Transcribe the listing below exactly, leaving nothing out.
◇ ◇ ◇ ◇ ◇ ◇ ◇
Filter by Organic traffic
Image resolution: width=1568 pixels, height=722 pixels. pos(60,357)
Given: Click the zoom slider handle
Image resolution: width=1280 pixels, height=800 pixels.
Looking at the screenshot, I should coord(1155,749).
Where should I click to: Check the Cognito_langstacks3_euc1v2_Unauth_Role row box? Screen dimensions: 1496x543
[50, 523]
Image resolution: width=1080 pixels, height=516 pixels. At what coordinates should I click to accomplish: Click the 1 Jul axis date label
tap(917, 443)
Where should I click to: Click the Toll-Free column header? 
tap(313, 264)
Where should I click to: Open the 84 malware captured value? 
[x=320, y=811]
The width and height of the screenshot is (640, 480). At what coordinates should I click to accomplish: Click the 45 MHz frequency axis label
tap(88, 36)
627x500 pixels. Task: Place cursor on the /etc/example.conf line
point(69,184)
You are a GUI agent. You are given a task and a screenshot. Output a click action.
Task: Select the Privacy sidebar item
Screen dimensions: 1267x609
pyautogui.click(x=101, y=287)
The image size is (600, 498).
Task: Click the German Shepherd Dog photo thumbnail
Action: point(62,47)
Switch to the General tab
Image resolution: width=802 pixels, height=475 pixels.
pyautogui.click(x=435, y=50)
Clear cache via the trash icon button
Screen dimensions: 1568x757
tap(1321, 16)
◇ ◇ ◇ ◇ ◇ ◇ ◇
PROBLEM SOLUTION –
Filter by Organic traffic
Image resolution: width=1568 pixels, height=722 pixels. pos(60,357)
Given: Click the zoom slider handle
Image resolution: width=1280 pixels, height=800 pixels.
Looking at the screenshot, I should coord(1155,749).
Where should I click to: Check the Cognito_langstacks3_euc1v2_Unauth_Role row box? Screen dimensions: 1496x543
[50, 523]
Image resolution: width=1080 pixels, height=516 pixels. At what coordinates should I click to accomplish: Click the 1 Jul axis date label
tap(917, 443)
Where should I click to: Click the Toll-Free column header? 
tap(313, 264)
Where should I click to: Open the 84 malware captured value? 
[x=320, y=811]
The width and height of the screenshot is (640, 480). At what coordinates should I click to accomplish: Click the 45 MHz frequency axis label
tap(88, 36)
627x500 pixels. Task: Place cursor on the /etc/example.conf line
point(69,184)
You are a GUI agent. You are given a task and a screenshot. Output a click action.
Task: Select the Privacy sidebar item
Screen dimensions: 1267x609
pyautogui.click(x=101, y=287)
The image size is (600, 498).
Task: Click the German Shepherd Dog photo thumbnail
Action: point(62,47)
Switch to the General tab
Image resolution: width=802 pixels, height=475 pixels.
pyautogui.click(x=435, y=50)
Clear cache via the trash icon button
Screen dimensions: 1568x757
tap(1321, 16)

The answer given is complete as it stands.